We see no reason why this approach should not be followed in Tonga."


These, as the reference makes clear, are not the only factors. Also relevant may be the seriousness of the offending, the need for an effective deterrence, the effect on the victim, and the personal circumstances of the offender or those dependent on him or her. There may well be others. But although these are factors that may be taken into account in considering whether, and if so for how long, to suspend part or all of a sentence, the major consideration is whether a suspension is likely to aid in the rehabilitation of the offender. If it is not, or if for any reason rehabilitation is not relevant to the sentence to be imposed, suspension of any part of the sentence is in general not appropriate.


There is one respect in which the sentence is clearly in error. By suspending the unserved portion of the sentence, 2 year 4 months, for 2 years, it follows that at the expiration of 2 years, the respondent will be required to return to prison for the balance of 4 months. We do not consider that this can be what the Judge intended. The suspension of the sentence for a period less than the balance of the sentence was an error. When a sentence is suspended, it must always be for not less than the unserved portion of the sentence.


It remains to consider whether the sentence of 3 years imprisonment, suspended for all but 8 months, has resulted in a sentence so inadequate that this Court should increase the sentence. We have regard to the seriousness of the offending, that it was the result of dishonesty deliberated upon over a period of months, that the respondent was in a position of trust, that the theft was from an employer, that for offences of this kind there is a need to impose a sentence that will deter others, and to sentences imposed in other cases. We also have regard to the respondent's blameless record, to his co-operation with the police, to the effect any custodial sentence will have on his family, and the effect of the conviction on his own future. He has been an accountant all his working life. This avenue of employment, or any other of a like kind, will no longer be open to him. To that extent, the sentence will have a more serious effect than one where the defendant can return to his employment on release. For the same reason it is highly unlikely that the respondent will offend again.

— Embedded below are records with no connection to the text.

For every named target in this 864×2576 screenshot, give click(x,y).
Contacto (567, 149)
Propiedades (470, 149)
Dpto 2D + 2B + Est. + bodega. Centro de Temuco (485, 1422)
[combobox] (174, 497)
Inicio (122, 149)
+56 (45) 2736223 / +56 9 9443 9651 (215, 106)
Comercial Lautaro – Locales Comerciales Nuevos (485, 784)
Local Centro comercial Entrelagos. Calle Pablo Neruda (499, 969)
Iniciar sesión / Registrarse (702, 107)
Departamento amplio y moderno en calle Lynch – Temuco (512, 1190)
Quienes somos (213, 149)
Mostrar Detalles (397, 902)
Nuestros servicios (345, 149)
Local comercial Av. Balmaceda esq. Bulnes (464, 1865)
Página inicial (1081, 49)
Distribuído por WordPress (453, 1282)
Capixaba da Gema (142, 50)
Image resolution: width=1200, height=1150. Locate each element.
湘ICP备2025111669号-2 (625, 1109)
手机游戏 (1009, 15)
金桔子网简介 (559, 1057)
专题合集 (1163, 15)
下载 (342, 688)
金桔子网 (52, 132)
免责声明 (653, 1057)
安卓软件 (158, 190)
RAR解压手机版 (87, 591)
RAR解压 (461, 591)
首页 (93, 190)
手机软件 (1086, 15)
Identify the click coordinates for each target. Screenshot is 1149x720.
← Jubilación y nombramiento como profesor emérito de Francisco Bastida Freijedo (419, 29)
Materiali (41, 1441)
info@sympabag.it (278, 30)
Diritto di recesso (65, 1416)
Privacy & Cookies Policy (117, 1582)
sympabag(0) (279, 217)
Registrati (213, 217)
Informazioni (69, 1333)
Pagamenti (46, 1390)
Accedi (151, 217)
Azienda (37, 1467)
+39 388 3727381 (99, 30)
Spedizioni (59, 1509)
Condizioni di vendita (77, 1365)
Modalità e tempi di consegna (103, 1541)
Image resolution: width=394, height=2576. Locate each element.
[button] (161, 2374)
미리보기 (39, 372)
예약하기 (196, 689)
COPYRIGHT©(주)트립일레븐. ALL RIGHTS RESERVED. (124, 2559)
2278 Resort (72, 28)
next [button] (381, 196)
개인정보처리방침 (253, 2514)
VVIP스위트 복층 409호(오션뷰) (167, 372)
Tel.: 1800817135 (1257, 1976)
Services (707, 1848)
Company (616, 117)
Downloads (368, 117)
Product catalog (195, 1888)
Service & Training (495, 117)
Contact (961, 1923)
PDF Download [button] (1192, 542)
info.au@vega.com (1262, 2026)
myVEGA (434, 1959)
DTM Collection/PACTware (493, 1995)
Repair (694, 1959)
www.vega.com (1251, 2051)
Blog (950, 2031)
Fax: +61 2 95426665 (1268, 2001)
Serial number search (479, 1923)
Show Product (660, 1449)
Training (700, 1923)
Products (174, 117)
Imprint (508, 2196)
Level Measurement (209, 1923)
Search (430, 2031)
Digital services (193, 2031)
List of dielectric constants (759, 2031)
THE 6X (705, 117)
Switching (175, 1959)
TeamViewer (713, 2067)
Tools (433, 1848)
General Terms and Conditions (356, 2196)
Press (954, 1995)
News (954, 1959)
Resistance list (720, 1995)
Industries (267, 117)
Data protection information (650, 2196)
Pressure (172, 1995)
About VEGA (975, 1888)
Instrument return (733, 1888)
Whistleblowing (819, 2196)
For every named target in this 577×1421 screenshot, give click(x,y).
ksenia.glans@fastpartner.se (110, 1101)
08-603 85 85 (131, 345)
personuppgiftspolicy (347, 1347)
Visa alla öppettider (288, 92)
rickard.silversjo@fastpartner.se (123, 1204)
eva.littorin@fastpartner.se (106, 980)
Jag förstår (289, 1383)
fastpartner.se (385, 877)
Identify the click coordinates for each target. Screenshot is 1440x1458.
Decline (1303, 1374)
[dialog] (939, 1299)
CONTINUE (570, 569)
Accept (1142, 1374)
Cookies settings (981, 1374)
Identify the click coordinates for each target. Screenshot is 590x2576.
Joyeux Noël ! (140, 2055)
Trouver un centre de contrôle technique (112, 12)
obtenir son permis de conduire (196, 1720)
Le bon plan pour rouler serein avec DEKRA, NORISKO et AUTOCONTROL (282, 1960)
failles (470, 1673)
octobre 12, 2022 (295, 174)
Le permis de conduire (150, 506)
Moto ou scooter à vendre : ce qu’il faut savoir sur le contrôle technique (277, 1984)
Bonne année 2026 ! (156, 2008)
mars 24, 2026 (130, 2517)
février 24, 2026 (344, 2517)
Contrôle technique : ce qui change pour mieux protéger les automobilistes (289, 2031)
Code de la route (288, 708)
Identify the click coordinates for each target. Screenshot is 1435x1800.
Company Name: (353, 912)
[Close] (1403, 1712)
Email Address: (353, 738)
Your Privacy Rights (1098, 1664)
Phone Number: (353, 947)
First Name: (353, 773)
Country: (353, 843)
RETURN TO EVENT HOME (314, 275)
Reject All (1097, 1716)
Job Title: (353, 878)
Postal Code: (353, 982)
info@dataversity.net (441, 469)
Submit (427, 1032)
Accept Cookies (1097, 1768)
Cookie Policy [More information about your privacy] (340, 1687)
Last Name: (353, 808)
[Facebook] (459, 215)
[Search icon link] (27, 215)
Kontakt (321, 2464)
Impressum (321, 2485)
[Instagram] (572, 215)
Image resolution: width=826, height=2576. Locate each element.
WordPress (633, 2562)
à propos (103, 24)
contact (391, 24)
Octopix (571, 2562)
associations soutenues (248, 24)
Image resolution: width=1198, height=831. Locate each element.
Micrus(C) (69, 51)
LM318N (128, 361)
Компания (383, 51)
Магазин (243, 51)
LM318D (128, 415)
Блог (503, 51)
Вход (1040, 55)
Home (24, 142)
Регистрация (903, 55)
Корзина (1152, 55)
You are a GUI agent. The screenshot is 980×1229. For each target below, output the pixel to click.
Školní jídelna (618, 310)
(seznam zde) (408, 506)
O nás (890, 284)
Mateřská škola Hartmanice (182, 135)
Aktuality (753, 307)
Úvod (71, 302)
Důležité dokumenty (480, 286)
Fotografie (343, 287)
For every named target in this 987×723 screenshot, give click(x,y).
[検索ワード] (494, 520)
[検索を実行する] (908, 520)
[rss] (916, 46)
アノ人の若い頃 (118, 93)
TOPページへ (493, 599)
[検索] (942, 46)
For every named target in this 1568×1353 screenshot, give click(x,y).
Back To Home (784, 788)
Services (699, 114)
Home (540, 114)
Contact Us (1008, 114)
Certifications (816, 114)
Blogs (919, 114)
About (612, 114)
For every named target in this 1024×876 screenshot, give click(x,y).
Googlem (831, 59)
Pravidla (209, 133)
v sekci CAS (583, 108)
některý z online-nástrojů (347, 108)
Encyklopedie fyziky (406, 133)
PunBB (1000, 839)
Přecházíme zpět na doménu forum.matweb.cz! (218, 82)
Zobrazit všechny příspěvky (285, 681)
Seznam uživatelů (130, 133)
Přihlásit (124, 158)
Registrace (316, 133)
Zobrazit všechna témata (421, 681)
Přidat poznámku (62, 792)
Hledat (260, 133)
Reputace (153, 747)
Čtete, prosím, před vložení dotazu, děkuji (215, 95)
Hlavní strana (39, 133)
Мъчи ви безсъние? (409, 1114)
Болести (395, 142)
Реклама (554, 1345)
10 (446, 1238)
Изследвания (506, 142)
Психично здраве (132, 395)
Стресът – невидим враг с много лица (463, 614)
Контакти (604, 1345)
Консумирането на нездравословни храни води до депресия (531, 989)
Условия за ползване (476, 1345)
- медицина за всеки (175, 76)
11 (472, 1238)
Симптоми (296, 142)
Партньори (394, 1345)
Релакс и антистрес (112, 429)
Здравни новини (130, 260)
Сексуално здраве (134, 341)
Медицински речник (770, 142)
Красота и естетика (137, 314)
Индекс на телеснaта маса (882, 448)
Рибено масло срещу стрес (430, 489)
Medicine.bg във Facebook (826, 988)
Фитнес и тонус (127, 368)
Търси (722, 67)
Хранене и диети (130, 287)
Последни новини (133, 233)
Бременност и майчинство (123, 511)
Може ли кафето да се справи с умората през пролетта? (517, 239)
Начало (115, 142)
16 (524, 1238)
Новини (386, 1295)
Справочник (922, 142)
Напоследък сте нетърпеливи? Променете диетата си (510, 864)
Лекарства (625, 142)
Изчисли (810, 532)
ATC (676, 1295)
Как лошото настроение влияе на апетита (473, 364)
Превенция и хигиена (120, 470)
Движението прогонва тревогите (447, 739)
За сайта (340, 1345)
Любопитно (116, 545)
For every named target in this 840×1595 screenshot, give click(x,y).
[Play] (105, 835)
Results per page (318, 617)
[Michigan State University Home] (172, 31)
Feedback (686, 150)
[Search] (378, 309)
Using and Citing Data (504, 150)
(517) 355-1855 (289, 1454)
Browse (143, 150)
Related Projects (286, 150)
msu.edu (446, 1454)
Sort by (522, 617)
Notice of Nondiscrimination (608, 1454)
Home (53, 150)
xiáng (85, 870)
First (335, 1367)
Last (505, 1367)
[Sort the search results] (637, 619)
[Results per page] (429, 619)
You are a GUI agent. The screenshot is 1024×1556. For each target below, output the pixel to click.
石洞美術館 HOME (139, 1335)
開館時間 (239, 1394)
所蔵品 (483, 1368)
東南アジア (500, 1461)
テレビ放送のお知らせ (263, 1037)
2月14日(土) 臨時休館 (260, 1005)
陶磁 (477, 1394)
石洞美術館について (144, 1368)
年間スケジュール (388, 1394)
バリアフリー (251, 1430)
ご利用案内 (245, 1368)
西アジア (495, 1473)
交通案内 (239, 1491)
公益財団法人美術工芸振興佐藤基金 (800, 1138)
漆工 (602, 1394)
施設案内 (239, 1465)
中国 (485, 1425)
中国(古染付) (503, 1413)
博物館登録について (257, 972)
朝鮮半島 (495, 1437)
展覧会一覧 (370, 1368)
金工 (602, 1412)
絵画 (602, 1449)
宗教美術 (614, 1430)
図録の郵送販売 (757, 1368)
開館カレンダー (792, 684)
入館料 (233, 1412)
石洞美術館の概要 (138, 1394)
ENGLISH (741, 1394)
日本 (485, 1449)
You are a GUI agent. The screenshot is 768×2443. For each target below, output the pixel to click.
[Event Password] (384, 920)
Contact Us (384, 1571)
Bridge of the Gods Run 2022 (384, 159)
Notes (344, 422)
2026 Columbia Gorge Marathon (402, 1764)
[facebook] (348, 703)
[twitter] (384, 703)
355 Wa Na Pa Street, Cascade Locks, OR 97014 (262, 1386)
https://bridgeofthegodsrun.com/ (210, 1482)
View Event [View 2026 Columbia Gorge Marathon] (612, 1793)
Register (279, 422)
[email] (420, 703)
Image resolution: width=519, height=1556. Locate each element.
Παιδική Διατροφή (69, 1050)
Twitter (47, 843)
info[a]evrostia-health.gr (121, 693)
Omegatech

The reason the Judge gave for suspending the sentence, that the respondent was the breadwinner for his family, was not, and is rarely likely ever to be, on its own, a proper reason for suspending a sentence. Having considered the factors to which we have referred, we are satisfied that the sentence with, the suspension ordered, is so inadequate that this Court is bound to increase it.


Bearing in mind that this is a Crown appeal, that although the respondent cannot be considered a young man, this is his first conviction, that suspending the sentence in part will aid in his rehabilitation, that there was a degree of co-operation with the authorities, and having some regard to the situation of his family, we accept, as did Mr Cauchi for the Crown, that the sentence should be suspended, but for a period substantially less than that ordered.


THE RESULT


The sentence of three years imprisonment is affirmed. The application for leave to appeal is allowed. The suspension of that sentence for the balance, after the respondent has served 8 months, is quashed. In lieu thereof, the last 12 months of the sentence is suspended for 2 years from the date of his release. To that extent, the appeal is allowed.